The survey revealed that kids may be missing out on certain opportunities or learning certain skills due to how their lives are gendered.
Lego commissioned The Geena Davis Institute on Gender in Media to survey 7,000 kids and parents from all over the world for UN International Day of the Girl yesterday.
It revealed that 71% of boys fear being bullied for playing with "girls' toys", and that parents share this concern.
Moreover, girls are still being encouraged to engage in "girls' interests" despite becoming increasingly keen to try other things.
The research concluded that the tendency to push girls and boys into different activities means that kids of different genders don't get equal "training opportunities".
It found that boys between six and 14-years-old are more frequently pushed towards sport and STEM subjects (science, technology, engineering and maths), whereas girls of the same age are five times more likely to be encouraged towards dance and dressing up activities.

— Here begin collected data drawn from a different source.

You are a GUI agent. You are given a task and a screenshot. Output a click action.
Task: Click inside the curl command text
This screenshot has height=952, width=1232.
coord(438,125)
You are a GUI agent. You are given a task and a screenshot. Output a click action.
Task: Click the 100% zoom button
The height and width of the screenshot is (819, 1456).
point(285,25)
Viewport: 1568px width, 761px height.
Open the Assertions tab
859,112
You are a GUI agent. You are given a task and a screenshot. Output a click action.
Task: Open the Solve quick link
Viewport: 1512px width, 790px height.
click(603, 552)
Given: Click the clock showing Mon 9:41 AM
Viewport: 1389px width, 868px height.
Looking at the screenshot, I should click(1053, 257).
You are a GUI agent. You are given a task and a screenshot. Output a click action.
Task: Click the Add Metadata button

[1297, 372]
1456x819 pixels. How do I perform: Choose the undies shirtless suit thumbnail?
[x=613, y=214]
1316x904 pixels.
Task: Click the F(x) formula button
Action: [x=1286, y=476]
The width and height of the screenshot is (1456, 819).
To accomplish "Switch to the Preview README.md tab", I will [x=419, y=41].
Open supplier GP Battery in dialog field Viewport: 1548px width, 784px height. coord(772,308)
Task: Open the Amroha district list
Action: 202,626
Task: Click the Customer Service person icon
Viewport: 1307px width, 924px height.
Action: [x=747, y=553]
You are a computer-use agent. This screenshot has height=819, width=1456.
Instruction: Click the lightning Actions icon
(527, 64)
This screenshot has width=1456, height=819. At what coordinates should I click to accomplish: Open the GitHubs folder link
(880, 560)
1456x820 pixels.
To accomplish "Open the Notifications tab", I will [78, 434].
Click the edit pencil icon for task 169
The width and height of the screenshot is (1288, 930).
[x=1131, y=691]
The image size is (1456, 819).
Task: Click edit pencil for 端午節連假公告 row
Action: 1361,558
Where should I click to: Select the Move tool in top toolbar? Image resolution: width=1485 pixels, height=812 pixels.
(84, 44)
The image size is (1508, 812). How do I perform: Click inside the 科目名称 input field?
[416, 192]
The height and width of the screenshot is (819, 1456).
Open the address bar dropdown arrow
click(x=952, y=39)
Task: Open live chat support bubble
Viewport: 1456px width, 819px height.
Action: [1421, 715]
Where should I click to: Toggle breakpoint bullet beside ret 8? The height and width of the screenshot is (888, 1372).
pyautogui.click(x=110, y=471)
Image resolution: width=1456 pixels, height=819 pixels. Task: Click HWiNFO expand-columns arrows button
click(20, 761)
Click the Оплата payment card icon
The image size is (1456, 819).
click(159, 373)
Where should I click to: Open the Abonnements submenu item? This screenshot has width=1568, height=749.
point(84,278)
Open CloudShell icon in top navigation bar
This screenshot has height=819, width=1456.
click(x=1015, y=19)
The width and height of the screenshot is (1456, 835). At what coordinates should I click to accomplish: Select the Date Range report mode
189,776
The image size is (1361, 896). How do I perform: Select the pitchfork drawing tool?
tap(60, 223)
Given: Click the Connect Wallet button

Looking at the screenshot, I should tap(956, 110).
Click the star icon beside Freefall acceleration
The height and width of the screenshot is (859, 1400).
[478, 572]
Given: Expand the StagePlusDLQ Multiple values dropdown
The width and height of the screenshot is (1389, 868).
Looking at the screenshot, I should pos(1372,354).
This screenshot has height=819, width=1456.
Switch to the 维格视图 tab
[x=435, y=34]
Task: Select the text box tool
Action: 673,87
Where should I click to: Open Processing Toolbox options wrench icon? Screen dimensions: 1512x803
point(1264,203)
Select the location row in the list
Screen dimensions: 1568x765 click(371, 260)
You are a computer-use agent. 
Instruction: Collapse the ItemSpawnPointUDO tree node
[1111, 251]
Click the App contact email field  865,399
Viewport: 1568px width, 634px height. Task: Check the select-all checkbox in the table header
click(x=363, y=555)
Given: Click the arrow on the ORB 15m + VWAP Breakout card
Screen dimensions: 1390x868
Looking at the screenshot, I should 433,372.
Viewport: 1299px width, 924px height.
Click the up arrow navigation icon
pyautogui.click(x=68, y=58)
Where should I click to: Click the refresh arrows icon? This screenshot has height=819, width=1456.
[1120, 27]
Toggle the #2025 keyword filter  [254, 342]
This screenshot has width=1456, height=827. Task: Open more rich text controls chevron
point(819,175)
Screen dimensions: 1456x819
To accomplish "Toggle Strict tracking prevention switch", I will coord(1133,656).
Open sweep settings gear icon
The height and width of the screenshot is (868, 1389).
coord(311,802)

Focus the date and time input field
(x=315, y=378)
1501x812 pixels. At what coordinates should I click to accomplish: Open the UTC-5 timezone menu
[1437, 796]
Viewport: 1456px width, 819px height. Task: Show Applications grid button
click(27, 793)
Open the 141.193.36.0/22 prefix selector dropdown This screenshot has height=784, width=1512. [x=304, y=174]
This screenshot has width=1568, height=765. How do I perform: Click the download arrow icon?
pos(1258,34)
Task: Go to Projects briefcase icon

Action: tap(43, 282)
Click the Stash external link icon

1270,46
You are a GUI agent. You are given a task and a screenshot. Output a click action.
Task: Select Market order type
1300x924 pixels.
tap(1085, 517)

Madeline Di Nonno, the chief executive of the Geena Davis Institute on Gender in Media, told the Guardian: "Behaviours associated with men are valued more highly in society.
"Until societies recognise that behaviours and activities typically associated with women are as valuable or important, parents and children will be tentative to embrace them."
Professor Gina Rippon, a neurobiologist and author of The Gendered Brain, described the current situation as 'asymmetrical', with girls missing out on "spatial skills" without playing with construction toys and boys on "nurturing skills" by avoiding dolls.
The Let Toys Be Toys campaign launched in 2012 with the aim of encouraging brands to market toys to both genders.
Yet, according to a 2020 report from the Fawcett Society, "lazy stereotyping" was still rife and was contributing to a mental health crisis among young people.
Julia Goldin, the chief product and marketing officer at Lego, said after this recent research: "We’re working hard to make Lego more inclusive.
"We’re testing everything on boys and girls, and including more female role models."
She added that the world's biggest toy company is also trying to encourage both boys and girls to play with sets not traditionally thought to be "for them".